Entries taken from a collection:
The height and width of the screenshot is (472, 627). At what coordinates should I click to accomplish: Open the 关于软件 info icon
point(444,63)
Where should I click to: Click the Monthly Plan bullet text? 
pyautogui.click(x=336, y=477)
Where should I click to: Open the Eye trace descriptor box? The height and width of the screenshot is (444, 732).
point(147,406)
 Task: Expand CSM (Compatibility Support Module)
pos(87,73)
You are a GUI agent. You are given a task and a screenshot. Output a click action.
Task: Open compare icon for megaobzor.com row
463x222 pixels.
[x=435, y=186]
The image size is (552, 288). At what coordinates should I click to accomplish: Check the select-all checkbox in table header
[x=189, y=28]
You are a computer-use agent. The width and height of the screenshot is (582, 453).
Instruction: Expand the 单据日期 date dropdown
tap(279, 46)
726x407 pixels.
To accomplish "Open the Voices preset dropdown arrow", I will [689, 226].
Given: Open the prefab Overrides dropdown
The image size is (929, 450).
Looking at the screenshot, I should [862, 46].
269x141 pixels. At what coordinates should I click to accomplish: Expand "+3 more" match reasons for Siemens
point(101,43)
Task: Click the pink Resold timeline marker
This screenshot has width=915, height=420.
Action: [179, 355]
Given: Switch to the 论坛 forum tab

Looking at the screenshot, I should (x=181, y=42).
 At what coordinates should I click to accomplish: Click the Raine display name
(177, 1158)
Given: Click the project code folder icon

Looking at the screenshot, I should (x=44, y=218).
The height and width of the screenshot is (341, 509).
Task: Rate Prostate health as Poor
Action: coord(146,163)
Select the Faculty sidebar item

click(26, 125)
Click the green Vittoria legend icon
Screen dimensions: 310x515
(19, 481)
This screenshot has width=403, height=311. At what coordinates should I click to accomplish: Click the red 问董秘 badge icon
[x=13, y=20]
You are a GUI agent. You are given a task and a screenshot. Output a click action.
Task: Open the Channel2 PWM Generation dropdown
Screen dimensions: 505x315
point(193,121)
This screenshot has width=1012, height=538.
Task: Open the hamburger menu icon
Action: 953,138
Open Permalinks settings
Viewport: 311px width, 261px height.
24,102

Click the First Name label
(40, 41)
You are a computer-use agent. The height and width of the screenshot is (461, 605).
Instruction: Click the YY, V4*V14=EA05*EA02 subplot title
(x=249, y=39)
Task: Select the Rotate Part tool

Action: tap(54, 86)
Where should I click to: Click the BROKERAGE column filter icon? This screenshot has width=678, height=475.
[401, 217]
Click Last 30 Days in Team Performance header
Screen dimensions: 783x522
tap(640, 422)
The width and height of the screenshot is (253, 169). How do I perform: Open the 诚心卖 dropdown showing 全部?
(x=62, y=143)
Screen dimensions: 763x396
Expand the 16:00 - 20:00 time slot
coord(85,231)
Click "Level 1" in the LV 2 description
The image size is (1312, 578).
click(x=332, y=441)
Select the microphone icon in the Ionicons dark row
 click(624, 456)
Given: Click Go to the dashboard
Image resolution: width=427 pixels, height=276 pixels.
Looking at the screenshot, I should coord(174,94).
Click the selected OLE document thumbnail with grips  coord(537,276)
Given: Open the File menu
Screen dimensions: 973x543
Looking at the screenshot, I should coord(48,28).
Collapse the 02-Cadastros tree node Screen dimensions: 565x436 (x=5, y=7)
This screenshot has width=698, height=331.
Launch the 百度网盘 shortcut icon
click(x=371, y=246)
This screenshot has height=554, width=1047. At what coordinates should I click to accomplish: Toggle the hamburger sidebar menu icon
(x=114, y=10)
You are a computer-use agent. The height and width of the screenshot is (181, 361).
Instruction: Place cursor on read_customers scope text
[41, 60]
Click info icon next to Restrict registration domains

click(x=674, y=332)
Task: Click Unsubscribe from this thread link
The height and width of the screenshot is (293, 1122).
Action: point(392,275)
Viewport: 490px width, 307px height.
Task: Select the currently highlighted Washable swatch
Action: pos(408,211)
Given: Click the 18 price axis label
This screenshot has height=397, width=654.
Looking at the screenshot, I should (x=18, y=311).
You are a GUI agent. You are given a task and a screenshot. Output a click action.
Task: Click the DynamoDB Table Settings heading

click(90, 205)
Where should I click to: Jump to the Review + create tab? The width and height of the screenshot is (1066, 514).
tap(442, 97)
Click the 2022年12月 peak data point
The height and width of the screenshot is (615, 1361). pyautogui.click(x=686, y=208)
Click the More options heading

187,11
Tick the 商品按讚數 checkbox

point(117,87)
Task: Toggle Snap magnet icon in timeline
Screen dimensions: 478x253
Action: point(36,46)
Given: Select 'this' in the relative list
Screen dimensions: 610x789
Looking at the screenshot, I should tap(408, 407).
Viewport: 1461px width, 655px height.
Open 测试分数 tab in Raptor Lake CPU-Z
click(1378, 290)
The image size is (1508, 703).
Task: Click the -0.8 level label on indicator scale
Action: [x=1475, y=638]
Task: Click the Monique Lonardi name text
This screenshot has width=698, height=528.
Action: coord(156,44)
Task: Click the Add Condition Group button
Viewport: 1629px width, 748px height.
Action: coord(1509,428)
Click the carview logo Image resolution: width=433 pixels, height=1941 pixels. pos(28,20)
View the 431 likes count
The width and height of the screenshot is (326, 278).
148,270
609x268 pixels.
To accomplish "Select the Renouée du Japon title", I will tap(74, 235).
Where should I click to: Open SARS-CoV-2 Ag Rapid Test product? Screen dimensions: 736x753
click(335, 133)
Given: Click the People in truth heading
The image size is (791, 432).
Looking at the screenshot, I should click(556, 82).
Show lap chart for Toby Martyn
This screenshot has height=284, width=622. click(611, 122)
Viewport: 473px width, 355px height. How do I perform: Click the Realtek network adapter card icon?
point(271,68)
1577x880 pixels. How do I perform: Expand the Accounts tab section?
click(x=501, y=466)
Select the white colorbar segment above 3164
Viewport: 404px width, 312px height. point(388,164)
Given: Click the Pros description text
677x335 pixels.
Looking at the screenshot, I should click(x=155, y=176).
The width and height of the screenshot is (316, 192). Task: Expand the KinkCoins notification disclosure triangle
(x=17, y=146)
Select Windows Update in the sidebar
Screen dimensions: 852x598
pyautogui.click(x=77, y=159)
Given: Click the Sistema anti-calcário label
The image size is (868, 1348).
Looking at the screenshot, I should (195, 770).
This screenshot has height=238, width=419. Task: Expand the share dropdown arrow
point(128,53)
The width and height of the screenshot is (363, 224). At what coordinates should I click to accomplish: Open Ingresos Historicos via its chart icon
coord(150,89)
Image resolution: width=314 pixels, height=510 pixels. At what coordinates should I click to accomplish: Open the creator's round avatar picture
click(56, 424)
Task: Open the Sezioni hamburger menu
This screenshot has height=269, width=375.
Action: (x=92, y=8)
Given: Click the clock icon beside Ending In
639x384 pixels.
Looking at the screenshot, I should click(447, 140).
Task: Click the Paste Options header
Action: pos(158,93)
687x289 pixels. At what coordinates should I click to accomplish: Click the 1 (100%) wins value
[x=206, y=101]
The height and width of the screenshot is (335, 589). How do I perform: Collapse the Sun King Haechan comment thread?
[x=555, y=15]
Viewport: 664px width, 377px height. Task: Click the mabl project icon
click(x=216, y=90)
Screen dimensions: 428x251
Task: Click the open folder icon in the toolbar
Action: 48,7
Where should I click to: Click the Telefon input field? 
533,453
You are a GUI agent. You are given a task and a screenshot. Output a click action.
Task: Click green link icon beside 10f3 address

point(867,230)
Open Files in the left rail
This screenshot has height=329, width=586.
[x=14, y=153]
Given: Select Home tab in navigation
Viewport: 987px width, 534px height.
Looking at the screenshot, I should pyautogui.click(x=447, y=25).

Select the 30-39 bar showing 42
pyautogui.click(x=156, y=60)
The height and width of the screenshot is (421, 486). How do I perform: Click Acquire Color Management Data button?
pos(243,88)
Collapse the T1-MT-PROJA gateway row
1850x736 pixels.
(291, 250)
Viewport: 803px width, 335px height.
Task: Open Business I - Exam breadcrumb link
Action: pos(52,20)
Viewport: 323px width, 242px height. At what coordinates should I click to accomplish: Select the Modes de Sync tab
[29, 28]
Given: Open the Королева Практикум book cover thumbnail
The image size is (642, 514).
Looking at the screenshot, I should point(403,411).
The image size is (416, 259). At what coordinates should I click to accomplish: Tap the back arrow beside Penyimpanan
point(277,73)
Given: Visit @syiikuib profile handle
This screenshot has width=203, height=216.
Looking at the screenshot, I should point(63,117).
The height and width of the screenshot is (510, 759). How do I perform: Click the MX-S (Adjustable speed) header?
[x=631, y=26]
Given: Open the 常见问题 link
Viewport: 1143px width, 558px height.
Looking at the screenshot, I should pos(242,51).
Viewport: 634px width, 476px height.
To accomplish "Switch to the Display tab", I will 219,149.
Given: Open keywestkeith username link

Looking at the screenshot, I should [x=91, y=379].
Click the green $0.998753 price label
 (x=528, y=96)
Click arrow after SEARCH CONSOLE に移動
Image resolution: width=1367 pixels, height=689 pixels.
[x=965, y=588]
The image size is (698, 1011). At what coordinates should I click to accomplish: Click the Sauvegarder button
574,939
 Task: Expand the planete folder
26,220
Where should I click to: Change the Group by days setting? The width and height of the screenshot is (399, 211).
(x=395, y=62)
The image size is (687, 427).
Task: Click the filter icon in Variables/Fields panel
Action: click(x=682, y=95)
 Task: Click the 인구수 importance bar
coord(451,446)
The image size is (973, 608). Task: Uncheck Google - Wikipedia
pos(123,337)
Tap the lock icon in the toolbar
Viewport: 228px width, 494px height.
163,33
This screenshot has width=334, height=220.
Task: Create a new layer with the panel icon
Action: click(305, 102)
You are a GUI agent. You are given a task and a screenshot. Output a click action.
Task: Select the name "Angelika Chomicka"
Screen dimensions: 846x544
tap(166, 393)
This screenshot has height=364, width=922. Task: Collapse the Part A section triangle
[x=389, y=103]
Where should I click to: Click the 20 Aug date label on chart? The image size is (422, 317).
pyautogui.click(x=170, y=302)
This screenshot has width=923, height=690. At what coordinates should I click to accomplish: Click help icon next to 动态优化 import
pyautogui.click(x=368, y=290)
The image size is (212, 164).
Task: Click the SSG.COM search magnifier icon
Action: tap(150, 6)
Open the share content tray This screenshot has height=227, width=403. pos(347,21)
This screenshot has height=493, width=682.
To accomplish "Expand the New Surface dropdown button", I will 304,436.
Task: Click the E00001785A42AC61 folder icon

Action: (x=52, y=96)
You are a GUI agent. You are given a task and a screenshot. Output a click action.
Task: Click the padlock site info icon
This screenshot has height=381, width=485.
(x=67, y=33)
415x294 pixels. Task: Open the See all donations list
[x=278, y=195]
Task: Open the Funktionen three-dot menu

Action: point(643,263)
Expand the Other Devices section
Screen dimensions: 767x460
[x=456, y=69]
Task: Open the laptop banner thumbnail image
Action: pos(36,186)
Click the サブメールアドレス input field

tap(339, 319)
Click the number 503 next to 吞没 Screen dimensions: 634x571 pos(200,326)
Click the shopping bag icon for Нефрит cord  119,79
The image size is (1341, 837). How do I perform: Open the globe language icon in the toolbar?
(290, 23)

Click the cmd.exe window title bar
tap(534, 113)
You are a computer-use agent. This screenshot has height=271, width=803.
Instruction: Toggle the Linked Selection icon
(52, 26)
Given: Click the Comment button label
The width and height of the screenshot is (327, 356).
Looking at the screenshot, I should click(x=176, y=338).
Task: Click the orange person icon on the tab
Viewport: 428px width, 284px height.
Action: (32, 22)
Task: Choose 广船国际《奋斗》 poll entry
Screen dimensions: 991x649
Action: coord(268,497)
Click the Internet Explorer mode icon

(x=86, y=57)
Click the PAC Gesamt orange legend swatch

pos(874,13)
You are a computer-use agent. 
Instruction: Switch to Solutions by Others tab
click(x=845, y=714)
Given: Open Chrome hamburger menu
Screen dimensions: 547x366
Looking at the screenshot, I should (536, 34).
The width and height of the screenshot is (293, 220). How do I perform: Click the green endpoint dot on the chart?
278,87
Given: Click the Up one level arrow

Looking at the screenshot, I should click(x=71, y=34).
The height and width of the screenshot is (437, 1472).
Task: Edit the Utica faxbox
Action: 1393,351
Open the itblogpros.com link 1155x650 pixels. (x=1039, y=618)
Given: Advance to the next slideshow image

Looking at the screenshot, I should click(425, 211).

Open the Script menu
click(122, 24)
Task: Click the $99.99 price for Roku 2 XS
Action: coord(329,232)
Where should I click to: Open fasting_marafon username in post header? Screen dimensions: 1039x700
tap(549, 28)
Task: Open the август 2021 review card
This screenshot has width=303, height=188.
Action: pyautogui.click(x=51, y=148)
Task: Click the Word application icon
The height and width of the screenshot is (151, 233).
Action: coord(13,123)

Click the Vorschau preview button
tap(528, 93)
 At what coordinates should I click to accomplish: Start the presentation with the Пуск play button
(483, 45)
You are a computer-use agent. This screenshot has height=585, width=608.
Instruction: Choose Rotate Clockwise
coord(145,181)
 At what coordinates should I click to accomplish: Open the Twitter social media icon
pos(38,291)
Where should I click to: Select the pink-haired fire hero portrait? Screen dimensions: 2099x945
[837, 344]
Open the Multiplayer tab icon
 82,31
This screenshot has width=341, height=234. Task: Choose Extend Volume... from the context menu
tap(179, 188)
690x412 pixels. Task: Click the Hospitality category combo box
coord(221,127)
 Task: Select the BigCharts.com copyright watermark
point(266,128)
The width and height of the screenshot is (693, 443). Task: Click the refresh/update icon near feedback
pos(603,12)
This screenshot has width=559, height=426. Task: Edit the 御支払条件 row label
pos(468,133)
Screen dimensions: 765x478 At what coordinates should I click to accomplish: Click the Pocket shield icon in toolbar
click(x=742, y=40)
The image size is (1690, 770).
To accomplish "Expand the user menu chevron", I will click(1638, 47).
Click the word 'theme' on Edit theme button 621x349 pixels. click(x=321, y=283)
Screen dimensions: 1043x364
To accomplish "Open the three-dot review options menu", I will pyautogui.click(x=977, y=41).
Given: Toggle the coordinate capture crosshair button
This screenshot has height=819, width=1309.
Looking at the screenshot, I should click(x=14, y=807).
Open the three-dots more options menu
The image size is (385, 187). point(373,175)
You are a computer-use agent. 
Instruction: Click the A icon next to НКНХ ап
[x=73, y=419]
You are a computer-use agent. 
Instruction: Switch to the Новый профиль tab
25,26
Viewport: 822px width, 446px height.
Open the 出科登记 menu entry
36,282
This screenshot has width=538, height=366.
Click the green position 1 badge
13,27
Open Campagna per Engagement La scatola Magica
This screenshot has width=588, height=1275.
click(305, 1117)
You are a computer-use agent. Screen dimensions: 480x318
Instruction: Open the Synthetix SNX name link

**Exercise goal:** Return a copy of each line in the entries that contains "timeline".

**Task result:**
Task: Click the pink Resold timeline marker
Task: Toggle Snap magnet icon in timeline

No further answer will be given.